FAQ from parents of students in my class:
1. What can I do at home to support the work that you do at school?
Here is a good example of what you can do. We are working on a Gift of Light project. In order to experience what it might be like to live in a world without lights we propose to make our classroom world dark. This is big for us at school during the day, since we live in a room with lots of natural light. Presently, we are experimenting with different ways to darken our room.
At home, you might try having dinner in the dark. Your family could decide how best to do that. You could have the whole meal without lights using candles, kerosene lamps, flashlights, or other items. If you choose the lighting sources that I mentioned, please be careful – they can be fire hazards. Whatever you choose, let it be a collaborative choice – everyone involved should be part of the process of choosing.
As you have dinner record the conversations and transcribe them in your child’s noticing book. Send the transcription to school so we can use it as documentation for our project.
2. What can I do to get my child to eat healthy snacks and meals?
Getting your children to eat healthy starts with modeling healthy eating at home. If you haven’t practiced this, it’s not wise to try to start big. Take small steps, and school is a good place to begin. Send a healthy snack instead of a processed sugary sweet snack. Veggies and fruit are always winners in the healthy snack arena. Baby carrots are a big hit with children. Start with 5 in a ziplock bag. More than that can be overwhelming. An apple cut up in smaller pieces is a good start for a natural sweet snack. Homemade applesauce with cinnamon is another great snack. We made our own at school last week. The children cut up green apples that we got at the pumpkin patch and put them in our class crockpot. No sugar was added. It was a pure natural snack. They even left the peels on the apples. It was all eaten and they asked for more.
3. When will my child read or write?
Your child will read or write when he or she is ready, and we should give them all the time that they need. For some it happens early and for others it happens later. Children develop their own time line for learning, and it should never be forced. Children will signal you when they are ready. They’ll be excited about noticing signs and familiar words. They’ll begin to sound out beginning sounds. Next they’ll add ending sounds. And finally they’ll transition to vowel sounds within three letter words.
In Mem Fox’s book, “Reading Magic” she says that the best thing that parents can do for their children concerning literacy is to read to them. I agree. Begin reading very early and continue to do so even after they are reading themselves. Who doesn’t like to be read to? Even adults love to listen to readings by authors and poets.
4. Are boys usually this rough at this age?
Yes. Boys like to run, climb hills, play ball, and move a lot. Though boys are rough, hitting or bullying should never be allowed. They need us to help them monitor rough play. Role-play and modeling are useful in helping boys to understand appropriate play. Long hikes are excellent at channeling energy into a more positive activity. Digging in the soil is another way to help boys use up energy in an appropriate way. Another activitiy that brings boys in touch with nature and uses up lots of energy in a positive manner is outside construction using tree cookies or tree logs.

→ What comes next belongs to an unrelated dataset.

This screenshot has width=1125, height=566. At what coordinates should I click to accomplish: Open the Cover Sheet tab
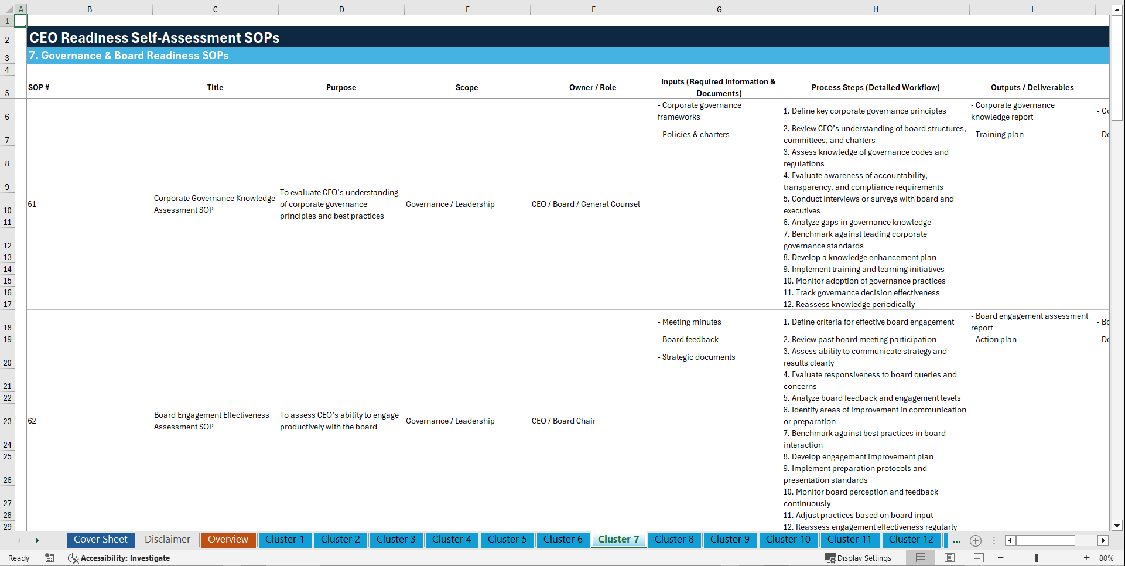tap(100, 540)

5. Why is my child coming home so dirty?
Dress your child comfortably and know that he/she will come home much dirtier than when he/she left in the morning. We play hard. We love being in touch with nature and feeling nature. Today for example we spent our morning out on a hike in a park very near school. The ground was still damp and somewhat muddy from the morning dew and rain earlier during the week. Four year-old students naturally gravitate to dirt and mud. They love puddles and they can’t help but splash in them. Has it been too long for us since we splashed a puddle? The sound of splashing water is delightful! There’s no feeling like getting wet from a good splash!
6. How can I find out what my child does during the day?
Sometimes this question is overwhelming for a 4 year-old child. You might want to start with small moments. Small moments are fun to put together like pieces of a puzzle. A noticing book is a great way for you and your child to share about what happens during the day through pictures and writing. Children at this age love to journal as much as adults love to journal. Make it fun, and you’ll be surprised at how much information you’ll get. You might get more than you asked for.